**What you need to do:** Copy out each of the following records word for word, without changing anything.

**Records to process:**
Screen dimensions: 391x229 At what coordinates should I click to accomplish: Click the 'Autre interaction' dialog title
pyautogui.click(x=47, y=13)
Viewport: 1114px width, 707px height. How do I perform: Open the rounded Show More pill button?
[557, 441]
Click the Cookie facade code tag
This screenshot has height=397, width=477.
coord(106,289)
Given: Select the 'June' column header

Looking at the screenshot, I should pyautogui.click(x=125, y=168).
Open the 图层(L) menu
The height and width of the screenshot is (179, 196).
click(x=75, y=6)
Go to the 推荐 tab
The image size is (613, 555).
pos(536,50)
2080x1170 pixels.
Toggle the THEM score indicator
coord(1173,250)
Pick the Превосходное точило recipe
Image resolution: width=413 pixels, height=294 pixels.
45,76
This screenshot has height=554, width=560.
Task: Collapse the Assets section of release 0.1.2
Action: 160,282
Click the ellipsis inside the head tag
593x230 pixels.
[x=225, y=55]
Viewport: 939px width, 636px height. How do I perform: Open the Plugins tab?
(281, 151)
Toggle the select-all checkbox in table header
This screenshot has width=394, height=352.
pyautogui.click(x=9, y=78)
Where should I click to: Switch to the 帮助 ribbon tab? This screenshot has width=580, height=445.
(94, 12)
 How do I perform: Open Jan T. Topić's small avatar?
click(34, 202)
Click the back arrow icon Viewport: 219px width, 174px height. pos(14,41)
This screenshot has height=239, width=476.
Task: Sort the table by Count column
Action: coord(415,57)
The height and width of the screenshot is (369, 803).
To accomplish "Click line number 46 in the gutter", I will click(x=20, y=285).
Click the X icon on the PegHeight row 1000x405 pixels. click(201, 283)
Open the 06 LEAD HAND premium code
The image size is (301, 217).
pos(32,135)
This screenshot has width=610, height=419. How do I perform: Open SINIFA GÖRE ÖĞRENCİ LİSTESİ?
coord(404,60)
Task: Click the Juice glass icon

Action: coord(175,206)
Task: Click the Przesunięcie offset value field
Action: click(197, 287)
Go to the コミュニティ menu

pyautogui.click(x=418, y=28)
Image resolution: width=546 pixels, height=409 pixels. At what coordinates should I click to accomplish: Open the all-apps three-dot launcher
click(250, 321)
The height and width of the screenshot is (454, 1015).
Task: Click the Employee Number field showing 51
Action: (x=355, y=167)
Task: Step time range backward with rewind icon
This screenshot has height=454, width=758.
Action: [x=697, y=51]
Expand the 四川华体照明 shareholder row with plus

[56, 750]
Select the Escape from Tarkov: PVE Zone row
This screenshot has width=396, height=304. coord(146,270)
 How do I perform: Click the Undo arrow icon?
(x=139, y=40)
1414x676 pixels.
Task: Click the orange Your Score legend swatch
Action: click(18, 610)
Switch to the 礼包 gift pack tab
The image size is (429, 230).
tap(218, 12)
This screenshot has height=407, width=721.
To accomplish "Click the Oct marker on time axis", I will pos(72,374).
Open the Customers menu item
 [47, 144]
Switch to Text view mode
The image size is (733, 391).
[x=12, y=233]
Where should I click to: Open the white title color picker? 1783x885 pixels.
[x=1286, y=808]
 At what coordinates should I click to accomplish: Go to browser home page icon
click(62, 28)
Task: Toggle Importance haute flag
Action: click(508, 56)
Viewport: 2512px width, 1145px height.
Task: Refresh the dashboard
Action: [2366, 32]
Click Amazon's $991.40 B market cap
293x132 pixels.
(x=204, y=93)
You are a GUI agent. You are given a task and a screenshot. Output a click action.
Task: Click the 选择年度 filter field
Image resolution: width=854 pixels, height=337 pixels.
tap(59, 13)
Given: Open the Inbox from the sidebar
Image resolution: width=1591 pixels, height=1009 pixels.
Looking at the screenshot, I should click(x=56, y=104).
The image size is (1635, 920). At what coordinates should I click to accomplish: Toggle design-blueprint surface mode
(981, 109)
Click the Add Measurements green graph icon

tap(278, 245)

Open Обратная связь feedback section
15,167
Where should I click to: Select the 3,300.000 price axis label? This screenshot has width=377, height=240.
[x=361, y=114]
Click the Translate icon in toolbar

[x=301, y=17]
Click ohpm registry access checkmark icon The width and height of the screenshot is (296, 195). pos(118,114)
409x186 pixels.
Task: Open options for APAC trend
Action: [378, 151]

**Finished task:**
Screen dimensions: 391x229 At what coordinates should I click to accomplish: Click the 'Autre interaction' dialog title
pyautogui.click(x=47, y=13)
Viewport: 1114px width, 707px height. How do I perform: Open the rounded Show More pill button?
[557, 441]
Click the Cookie facade code tag
This screenshot has height=397, width=477.
coord(106,289)
Given: Select the 'June' column header

Looking at the screenshot, I should pyautogui.click(x=125, y=168).
Open the 图层(L) menu
The height and width of the screenshot is (179, 196).
click(x=75, y=6)
Go to the 推荐 tab
The image size is (613, 555).
pos(536,50)
2080x1170 pixels.
Toggle the THEM score indicator
coord(1173,250)
Pick the Превосходное точило recipe
Image resolution: width=413 pixels, height=294 pixels.
45,76
This screenshot has height=554, width=560.
Task: Collapse the Assets section of release 0.1.2
Action: 160,282
Click the ellipsis inside the head tag
593x230 pixels.
[x=225, y=55]
Viewport: 939px width, 636px height. How do I perform: Open the Plugins tab?
(281, 151)
Toggle the select-all checkbox in table header
This screenshot has width=394, height=352.
pyautogui.click(x=9, y=78)
Where should I click to: Switch to the 帮助 ribbon tab? This screenshot has width=580, height=445.
(94, 12)
 How do I perform: Open Jan T. Topić's small avatar?
click(34, 202)
Click the back arrow icon Viewport: 219px width, 174px height. pos(14,41)
This screenshot has height=239, width=476.
Task: Sort the table by Count column
Action: coord(415,57)
The height and width of the screenshot is (369, 803).
To accomplish "Click line number 46 in the gutter", I will click(x=20, y=285).
Click the X icon on the PegHeight row 1000x405 pixels. click(201, 283)
Open the 06 LEAD HAND premium code
The image size is (301, 217).
pos(32,135)
This screenshot has width=610, height=419. How do I perform: Open SINIFA GÖRE ÖĞRENCİ LİSTESİ?
coord(404,60)
Task: Click the Juice glass icon

Action: coord(175,206)
Task: Click the Przesunięcie offset value field
Action: click(197, 287)
Go to the コミュニティ menu

pyautogui.click(x=418, y=28)
Image resolution: width=546 pixels, height=409 pixels. At what coordinates should I click to accomplish: Open the all-apps three-dot launcher
click(250, 321)
The height and width of the screenshot is (454, 1015).
Task: Click the Employee Number field showing 51
Action: (x=355, y=167)
Task: Step time range backward with rewind icon
This screenshot has height=454, width=758.
Action: [x=697, y=51]
Expand the 四川华体照明 shareholder row with plus

[56, 750]
Select the Escape from Tarkov: PVE Zone row
This screenshot has width=396, height=304. coord(146,270)
 How do I perform: Click the Undo arrow icon?
(x=139, y=40)
1414x676 pixels.
Task: Click the orange Your Score legend swatch
Action: click(18, 610)
Switch to the 礼包 gift pack tab
The image size is (429, 230).
tap(218, 12)
This screenshot has height=407, width=721.
To accomplish "Click the Oct marker on time axis", I will pos(72,374).
Open the Customers menu item
 [47, 144]
Switch to Text view mode
The image size is (733, 391).
[x=12, y=233]
Where should I click to: Open the white title color picker? 1783x885 pixels.
[x=1286, y=808]
 At what coordinates should I click to accomplish: Go to browser home page icon
click(62, 28)
Task: Toggle Importance haute flag
Action: click(508, 56)
Viewport: 2512px width, 1145px height.
Task: Refresh the dashboard
Action: [2366, 32]
Click Amazon's $991.40 B market cap
293x132 pixels.
(x=204, y=93)
You are a GUI agent. You are given a task and a screenshot. Output a click action.
Task: Click the 选择年度 filter field
Image resolution: width=854 pixels, height=337 pixels.
tap(59, 13)
Given: Open the Inbox from the sidebar
Image resolution: width=1591 pixels, height=1009 pixels.
Looking at the screenshot, I should click(x=56, y=104).
The image size is (1635, 920). At what coordinates should I click to accomplish: Toggle design-blueprint surface mode
(981, 109)
Click the Add Measurements green graph icon

tap(278, 245)

Open Обратная связь feedback section
15,167
Where should I click to: Select the 3,300.000 price axis label? This screenshot has width=377, height=240.
[x=361, y=114]
Click the Translate icon in toolbar

[x=301, y=17]
Click ohpm registry access checkmark icon The width and height of the screenshot is (296, 195). pos(118,114)
409x186 pixels.
Task: Open options for APAC trend
Action: [378, 151]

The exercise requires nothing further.